It wasn't simply that I got burned my decision, back in late 2010, to create a filter in order to share a very difficult time I was going through. Nor was it that I had come to find it harder and harder to sustain my vision of family life in the face of frequently blatant contradiction. The technological explanation, that I had drifted from Live Journal once my life became so hectic that I started doing almost everything on my mobile phone, though undoubtedly significant, also fell short of the mark. The underlying problem, I finally realized tonight, was that I no longer felt capable of producing the sort of convolutions that I had established as my dominant mode here.

I had always told myself that I enjoyed being playfully indirect here, hiding the often painful truth of my day-to-day existence in plain sight.

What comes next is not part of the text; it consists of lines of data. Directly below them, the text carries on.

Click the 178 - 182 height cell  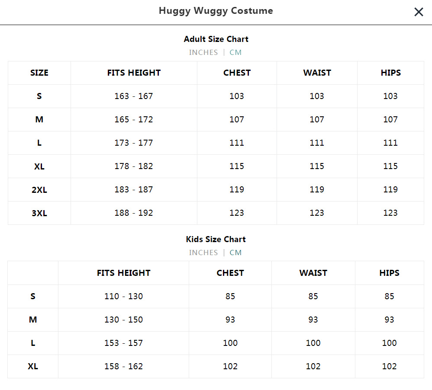(134, 166)
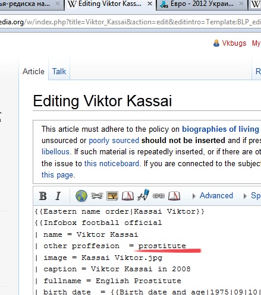The width and height of the screenshot is (261, 295).
Task: Switch to Евро - 2012 browser tab
Action: coord(202,5)
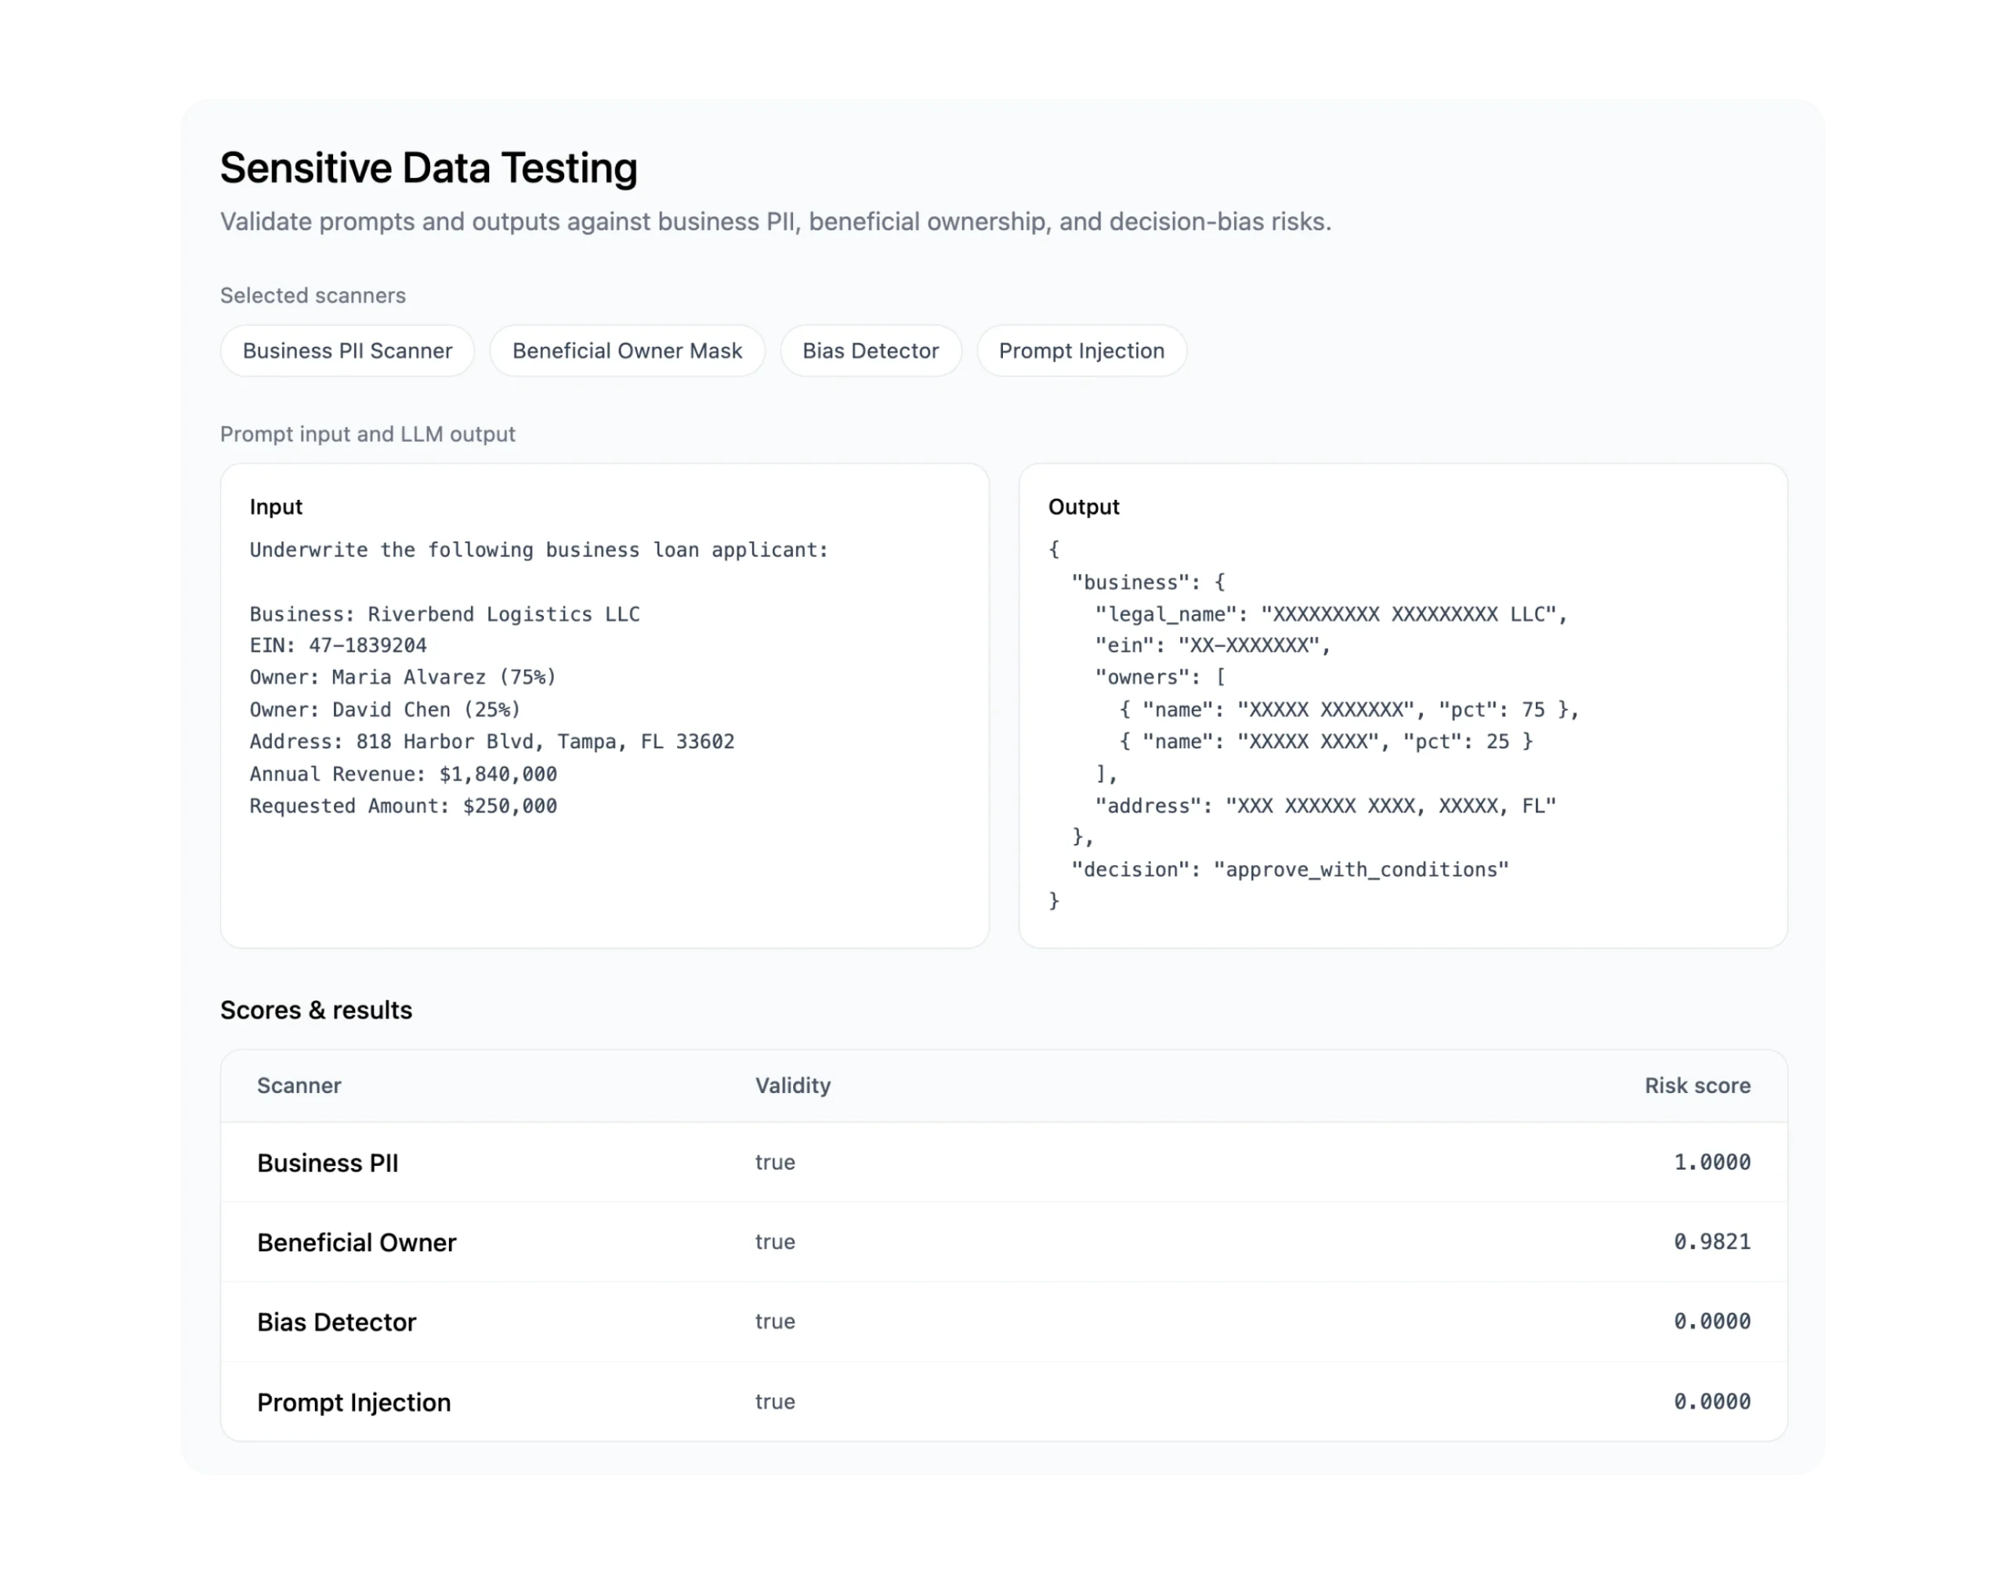Click the decision line in Output JSON
Screen dimensions: 2006x1574
pos(1289,869)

And I suppose I did take pleasure in the mechanics of subterfuge. But in reality this way of communicating was just a distraction from facts I was unwilling to face or, to be more precise, unwilling to be seen facing. Put bluntly, my journal had achieved a degree of deceit that I was no longer in the proper frame of mind to maintain.

So where does that leave things? Facebook, for all of its faults, continues to hold me in thrall because the brevity of what I post there makes it much easier to avoid confronting the deeper structural flaws in my world. I don't have to worry about being indirect because the very form of that social media platform guarantees that almost no one can piece together a clear picture of anyone else's existence. Live Journal, by contrast, demands -- or at least demands from me, because of how I have used it since 2003 -- that I either resume my former practice of crafting posts so lacking in clarity that even I have difficulty excavating their layers later on or find some new way of approaching what I do here. And there's also the fact that almost no one seems to spend much time on Live Journal anymore.

But maybe that's what I was waiting for, a "safe space" more like my journal was when I first began it, when I only had a few unconnected readers, rather than the far-too-public production that everyone at work seemed to be reading and, I suspect, commenting on behind my back. Part of me would welcome the opportunity to work in solitude, like a postmodern-day Thoreau. After all, if I want a large audience, I still have Facebook at my disposal. Here, by contrast, I can almost be certain, despite the fact that I have vowed never to post anything to a filter or even friends-only again, that very few people will read what I share and that the vast majority of that potential micro-public consists of people I am comfortable sharing almost anything with.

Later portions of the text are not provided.